WHAT YOU HAVE TO DO ▸ Answer with a number only: how many lines of the data contain "This"?

EXERCISE DATA ▸

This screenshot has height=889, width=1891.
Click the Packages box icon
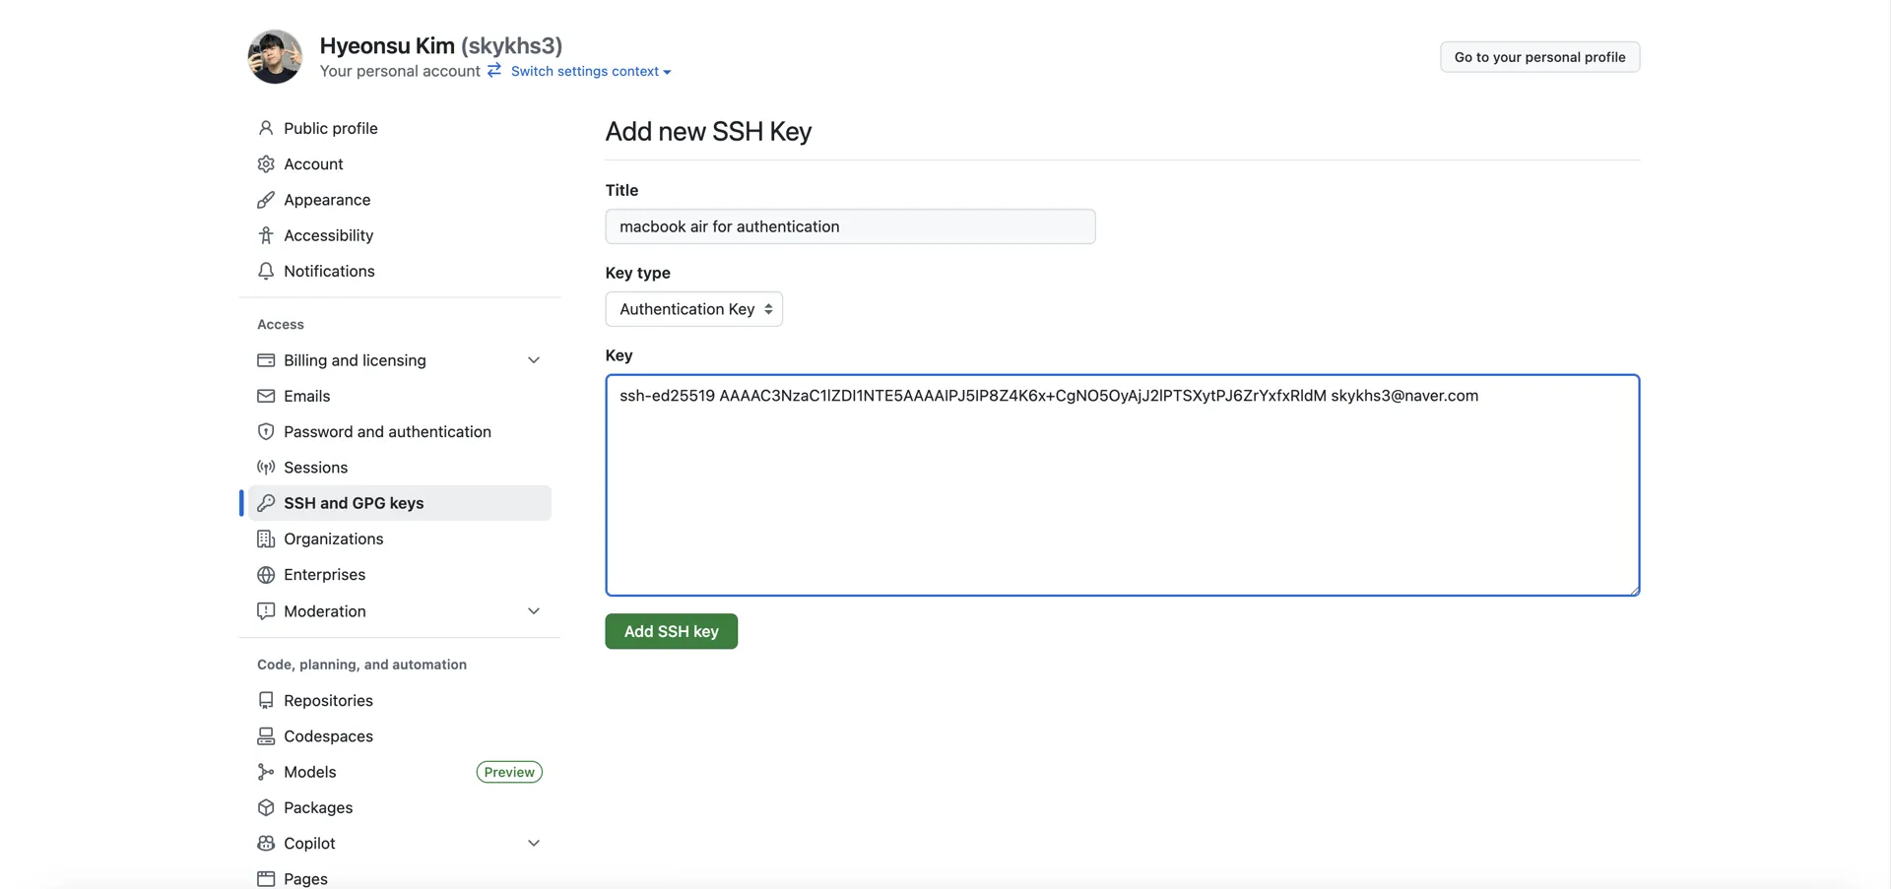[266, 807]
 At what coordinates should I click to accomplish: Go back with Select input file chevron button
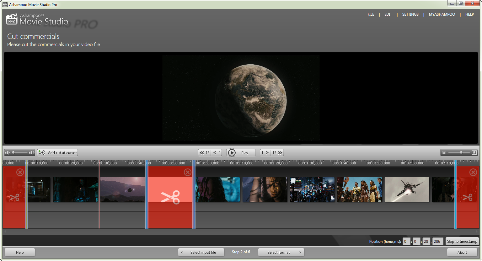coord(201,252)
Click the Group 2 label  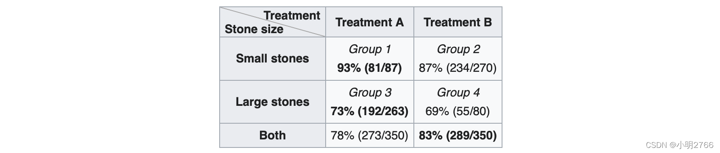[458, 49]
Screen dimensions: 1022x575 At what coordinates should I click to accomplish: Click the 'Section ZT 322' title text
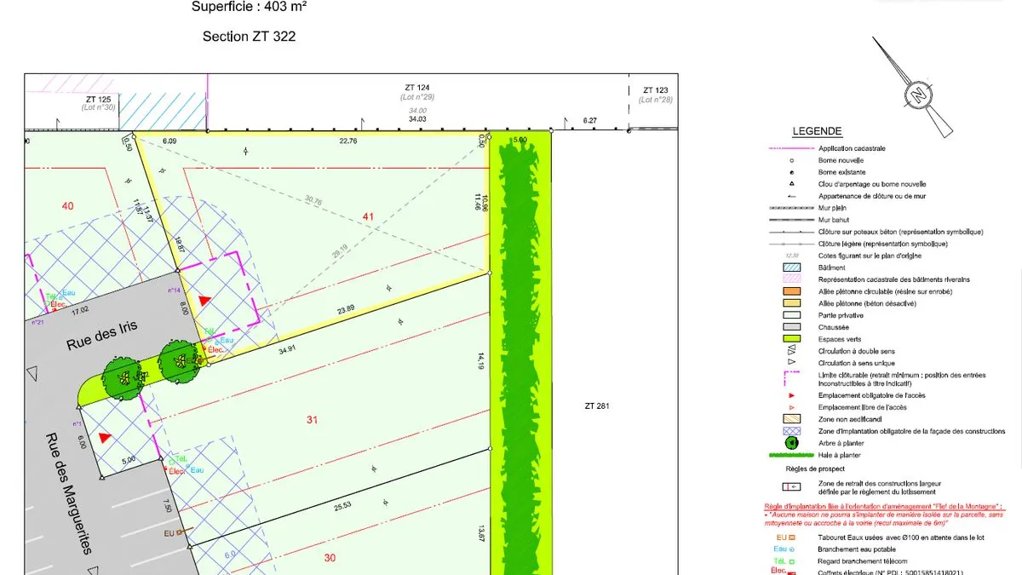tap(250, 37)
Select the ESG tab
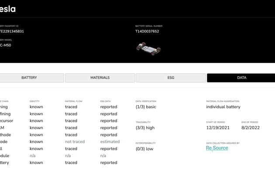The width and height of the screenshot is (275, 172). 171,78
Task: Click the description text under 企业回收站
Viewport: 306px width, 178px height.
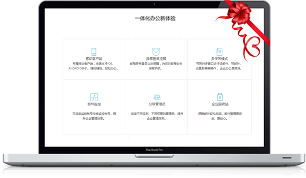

* * *

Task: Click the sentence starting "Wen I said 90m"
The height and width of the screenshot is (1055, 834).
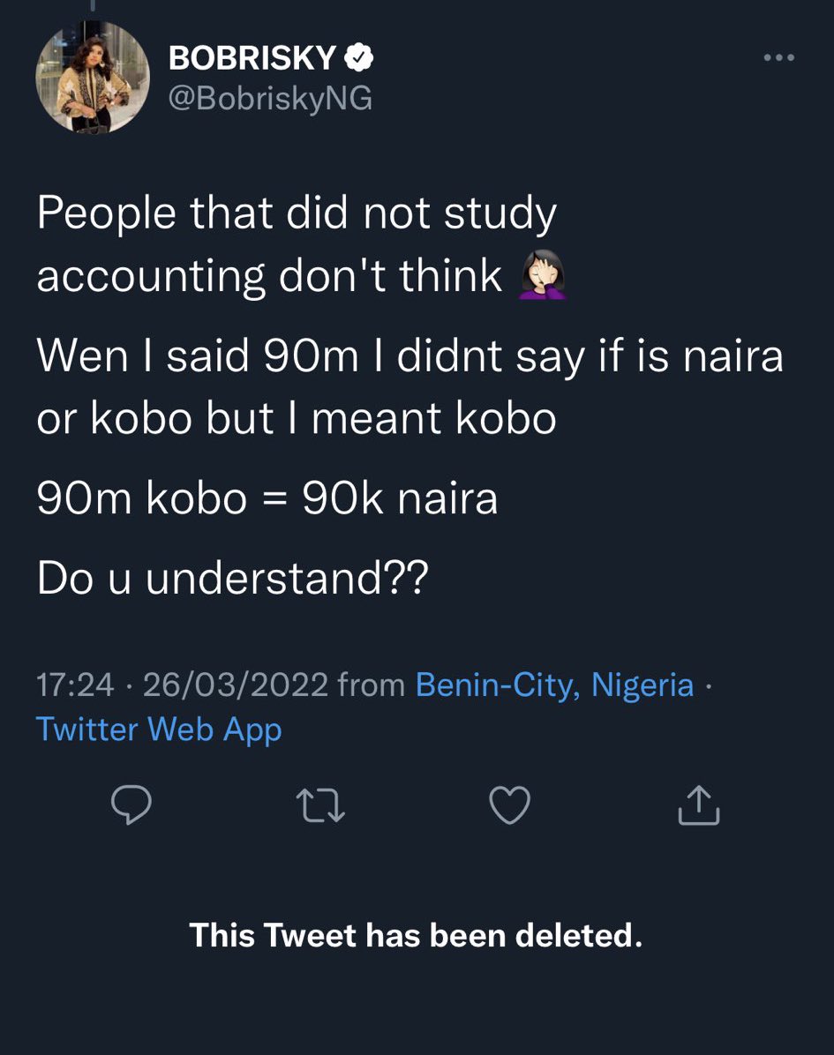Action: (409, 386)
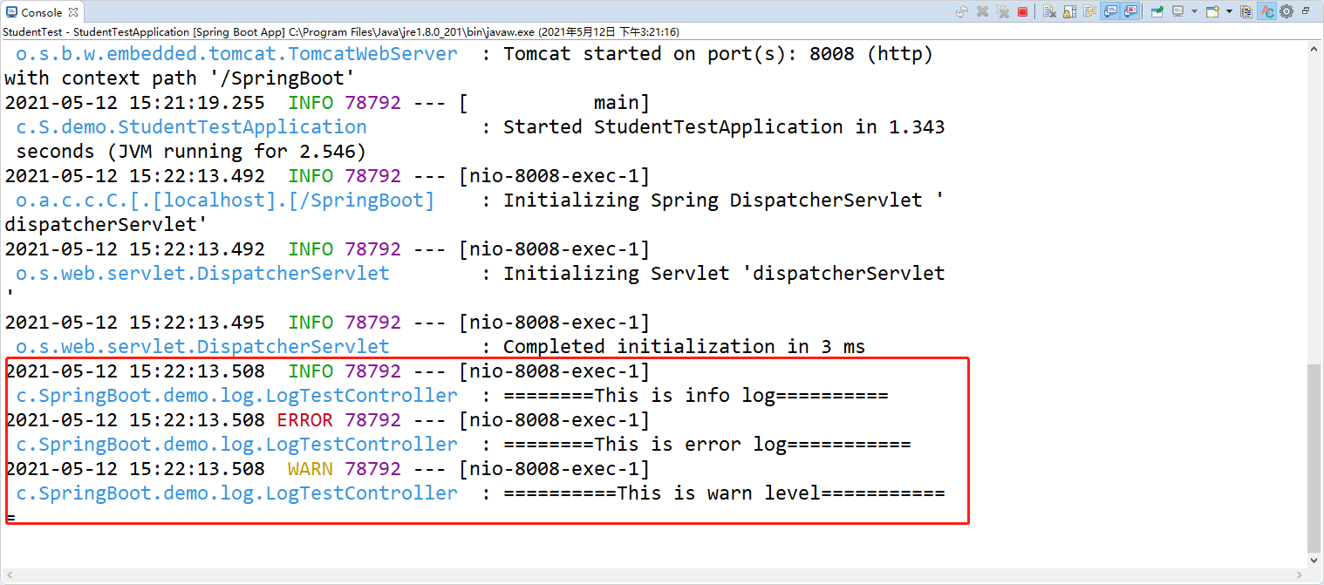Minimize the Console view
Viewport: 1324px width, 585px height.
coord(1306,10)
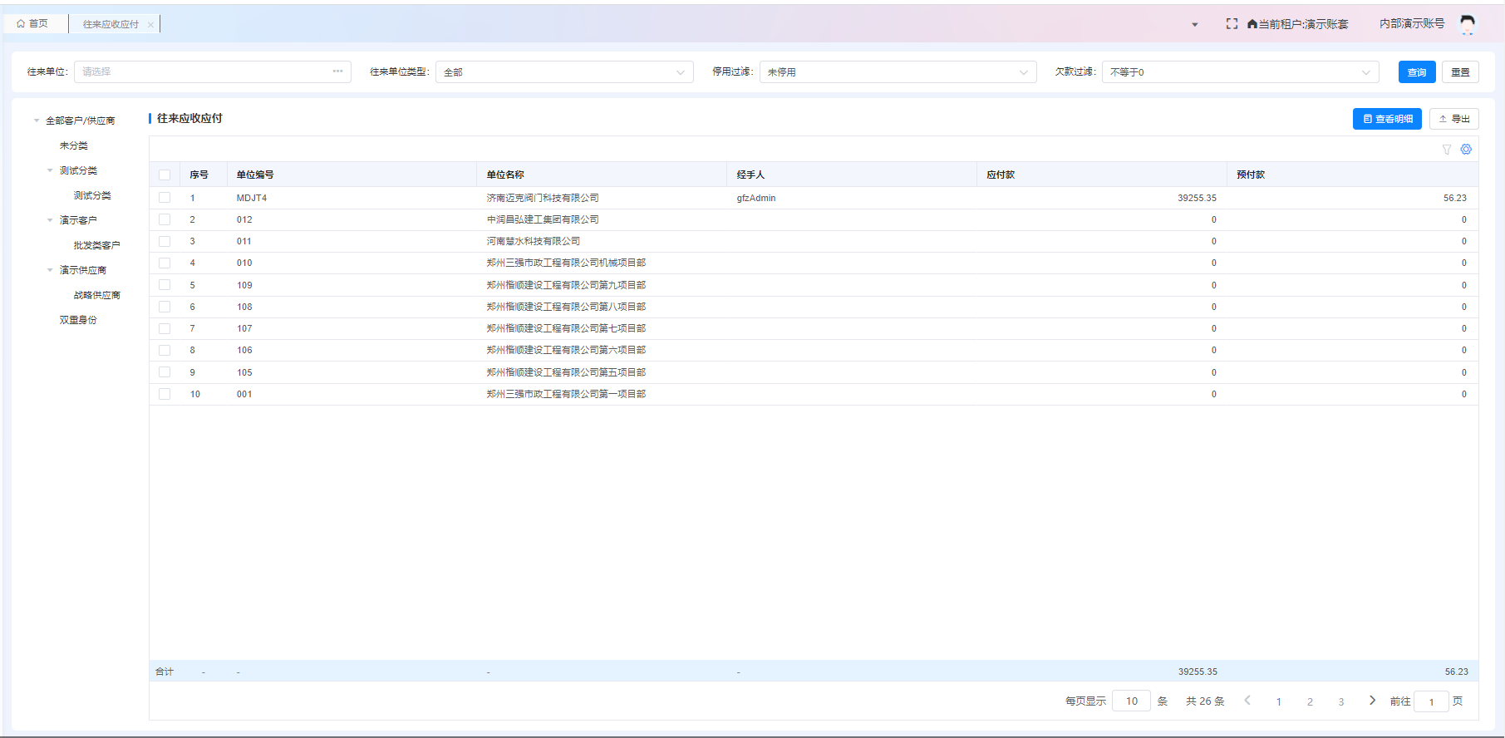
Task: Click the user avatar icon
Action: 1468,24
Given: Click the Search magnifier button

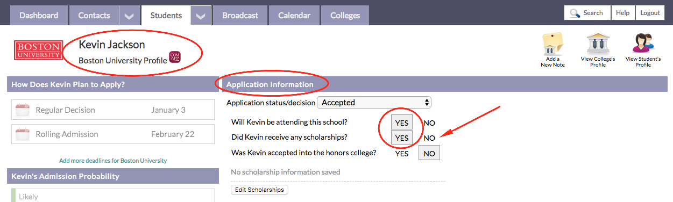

---

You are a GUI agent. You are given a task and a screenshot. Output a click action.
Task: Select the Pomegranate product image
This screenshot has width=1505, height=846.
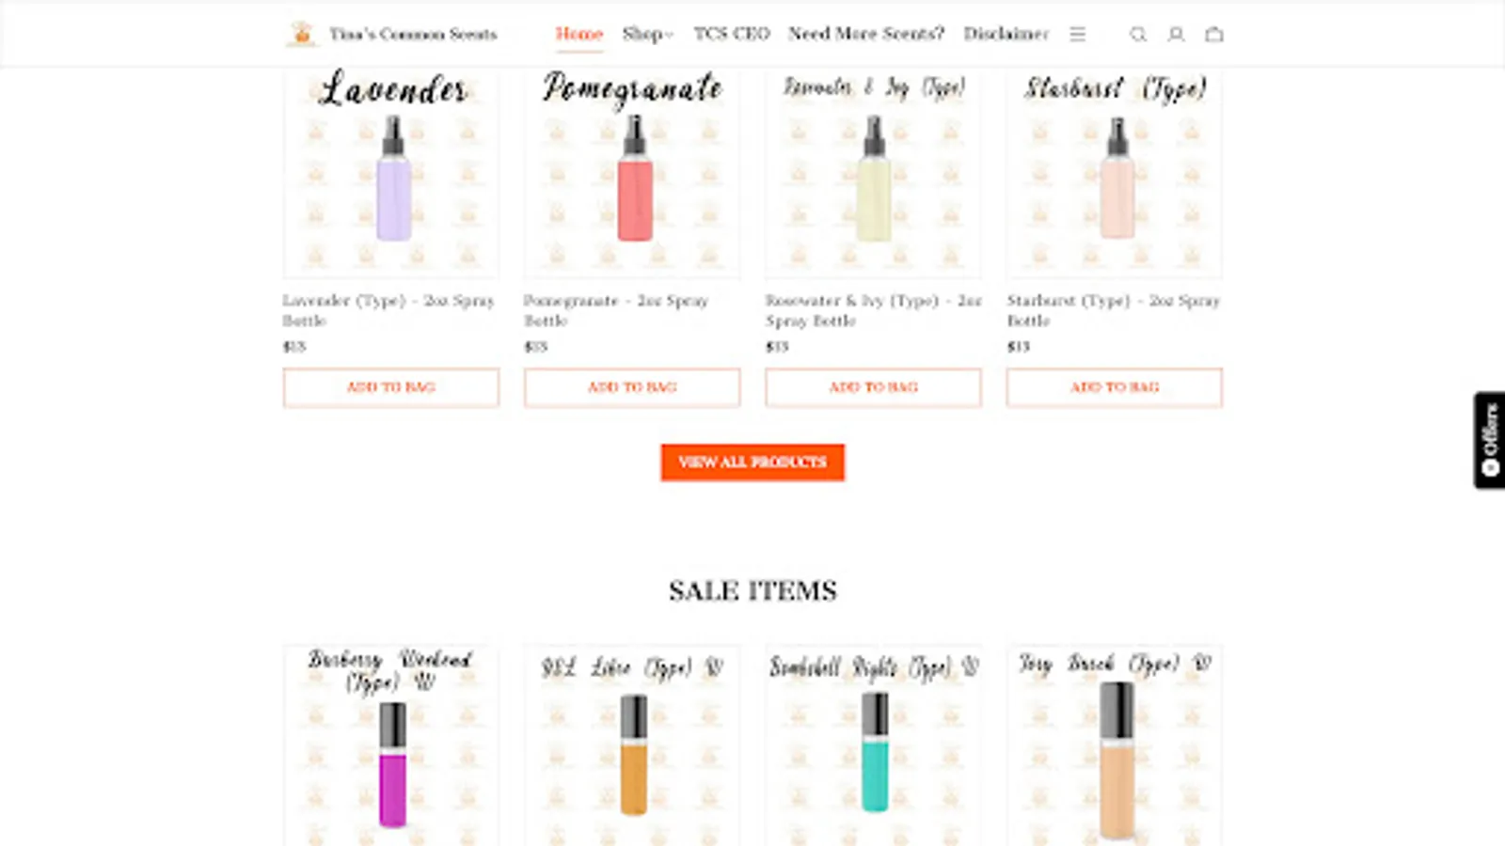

ANSWER SECTION ▸ 2